Archive for: June, 2012

What's the point of grad committee meetings?

Jun 29 2012 Published by under [Education&Careers]

I don't even know how many committee meetings I have been to, either as a student or supervisor. Every place does them slightly differently and there is usually substantial freedom in the format and tone. Some include a formal presentation, written report before hand, or both. Others are a casual conversation.

As fas as I know, however, the point of having a committee meeting is mainly to get some constructive "outside" guidance on the work you are doing and have planned. Lot's of other things can come out of committee meetings, but making sure you don't have your head stuck up your advisor's ass is a key component. In most cases, a committee comes on board once you have a research plan in place and meets once or twice a year.

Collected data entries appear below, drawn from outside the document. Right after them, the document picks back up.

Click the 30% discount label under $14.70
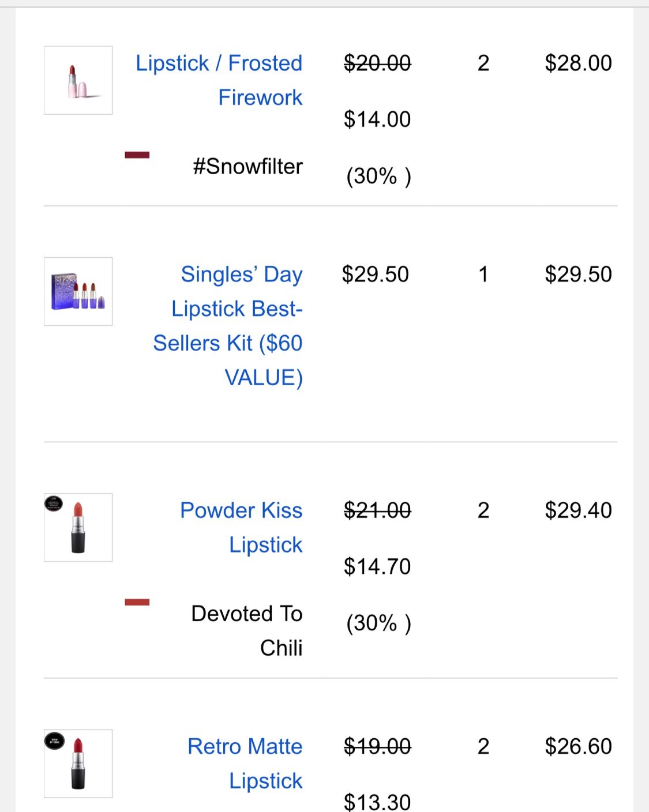Image resolution: width=649 pixels, height=812 pixels. click(378, 623)
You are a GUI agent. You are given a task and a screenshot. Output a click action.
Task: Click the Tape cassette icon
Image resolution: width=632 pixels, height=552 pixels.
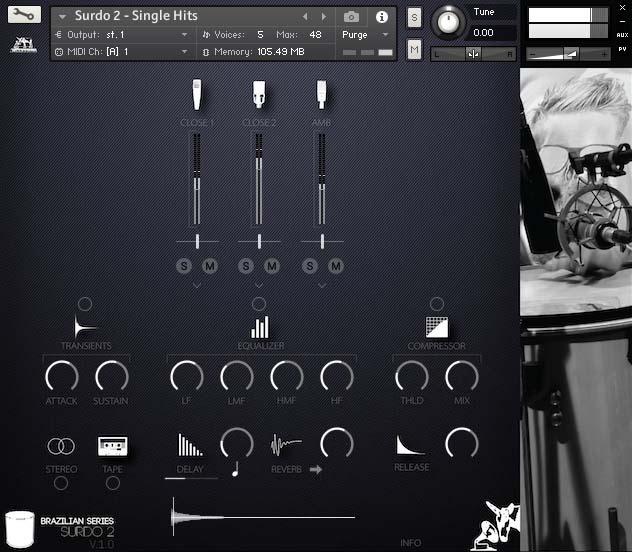click(112, 446)
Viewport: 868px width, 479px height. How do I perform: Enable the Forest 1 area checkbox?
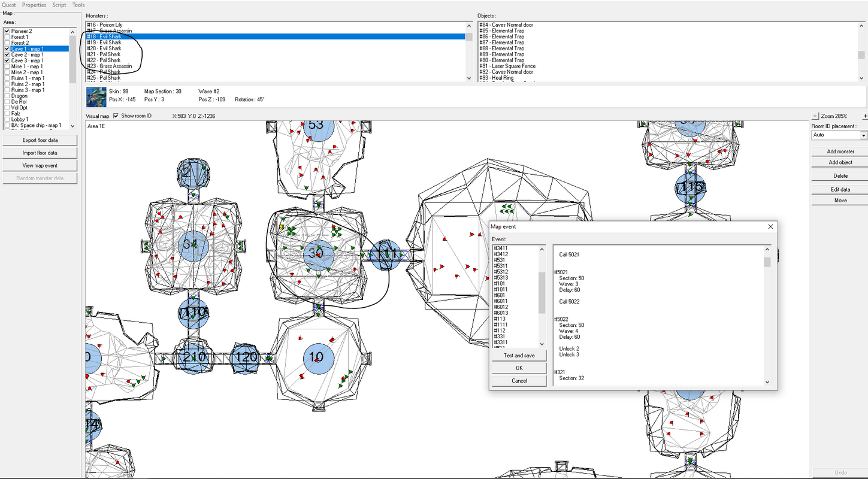[x=7, y=37]

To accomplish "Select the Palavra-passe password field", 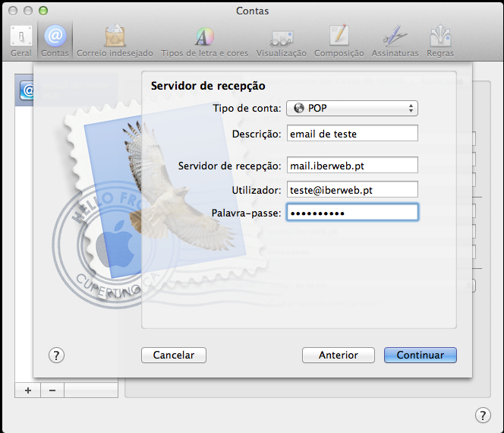I will tap(351, 213).

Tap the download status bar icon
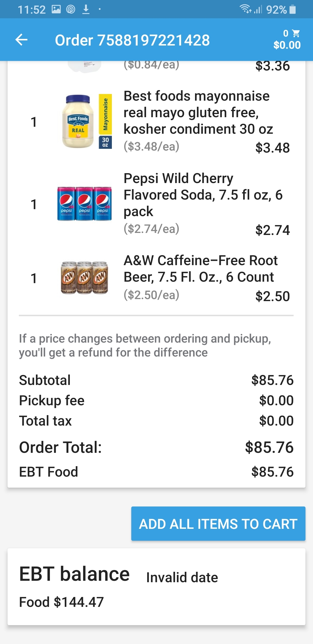(x=86, y=9)
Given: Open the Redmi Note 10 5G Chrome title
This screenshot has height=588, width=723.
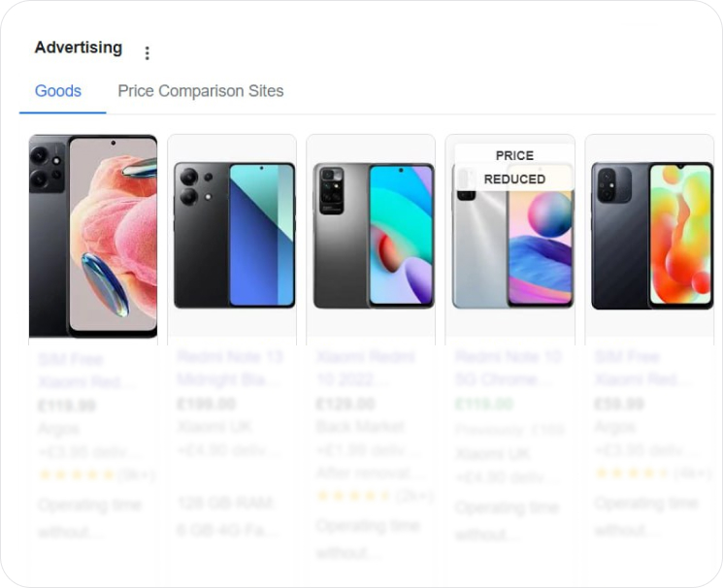Looking at the screenshot, I should coord(509,368).
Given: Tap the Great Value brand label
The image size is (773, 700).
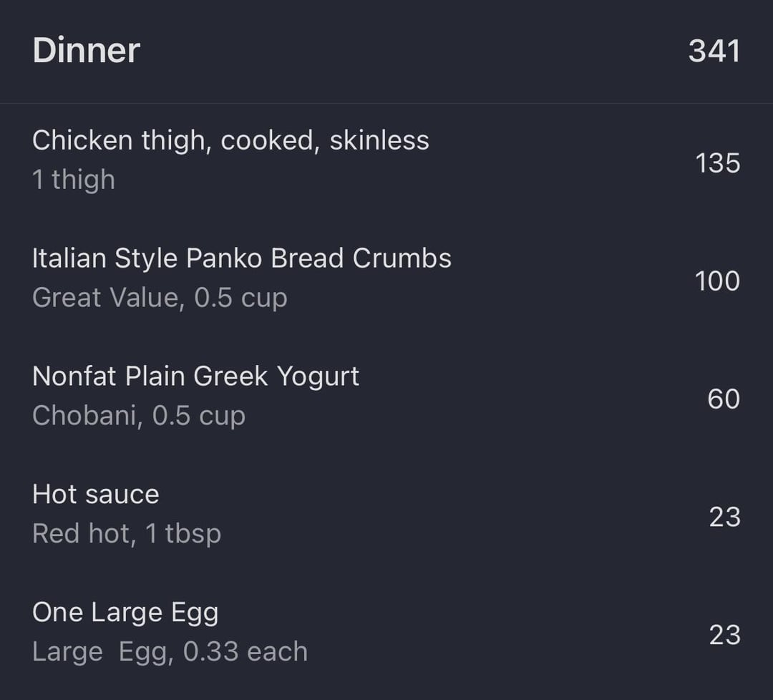Looking at the screenshot, I should coord(104,298).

Based on this, I was surprised to read Algae Girl's post about her first committee meeting happening at the end of her third year. In a follow-up post she mentions she may be defending in December, indicating that her first committee meeting is happening at the 11th hour of her degree. Any input from the committee at this stage would, by necessity, be window dressing.

I have to say that I'm a little surprised a degree program would be set up that way, although it could just be how things fell for her. In my department, the committee needs to be established and a research proposal needs to be submitted to the grad school, no later than the end of year one. The committee has to sign off on the proposal and often has a meeting to discuss, including a presentation by the student. A considerable amount of feedback is given to the student at that time, which hopefully improves the overall research plan.

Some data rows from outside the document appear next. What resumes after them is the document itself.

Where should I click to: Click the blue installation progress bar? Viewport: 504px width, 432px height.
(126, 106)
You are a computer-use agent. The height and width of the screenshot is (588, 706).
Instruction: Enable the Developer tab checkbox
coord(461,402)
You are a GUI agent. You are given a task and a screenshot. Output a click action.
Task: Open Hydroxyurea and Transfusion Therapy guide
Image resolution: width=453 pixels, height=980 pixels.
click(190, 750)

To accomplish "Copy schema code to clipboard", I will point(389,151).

What do you see as the point of committee meetings, at least as they are intended (I've been to some useless ones)? How early and often are the done at your institution?

22 responses so far

Notes from the AE desk (2): How I choose reviewers

Jun 27 2012 Published by under [Education&Careers]

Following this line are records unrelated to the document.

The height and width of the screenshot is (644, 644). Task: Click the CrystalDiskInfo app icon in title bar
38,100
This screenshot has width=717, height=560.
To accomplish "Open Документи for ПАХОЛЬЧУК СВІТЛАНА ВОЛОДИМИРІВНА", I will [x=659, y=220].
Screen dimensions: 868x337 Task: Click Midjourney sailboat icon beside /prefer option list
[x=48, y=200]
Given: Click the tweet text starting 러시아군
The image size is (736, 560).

I've now been an associate editor for roughly 6 months and am starting to settle in. Things are good and I feel confident that the journal is making solid and progressive changes. I've learned a lot (including why I am handling 3x more manuscripts that I was told I would) and enjoyed parts of the experience.

One thing that can suck, however, is finding reviewers. People are busy, I get it. I'm familiar with the concept. Most people are over committed and the thought of adding one more straw to their camel's back is not very exciting. The journal I work with has about a 50% return rate for reviews, which isn't bad. My own personal rate is a bit better, but I do have manuscripts that I have needed to ask 6-8 reviewers just to get 2 to say yes.

Identifying reviewers is not all that different from filling a seminar series in that you need to invite enough people to fill all the slots without having to wait for everyone to respond before checking with the next person. I don't want to waste time picking reviewers because the journal is stressing turn-around. So, I often will invite 4 or 5 people right away, hoping to get three. I have never had all 5 say yes, but have gotten 4.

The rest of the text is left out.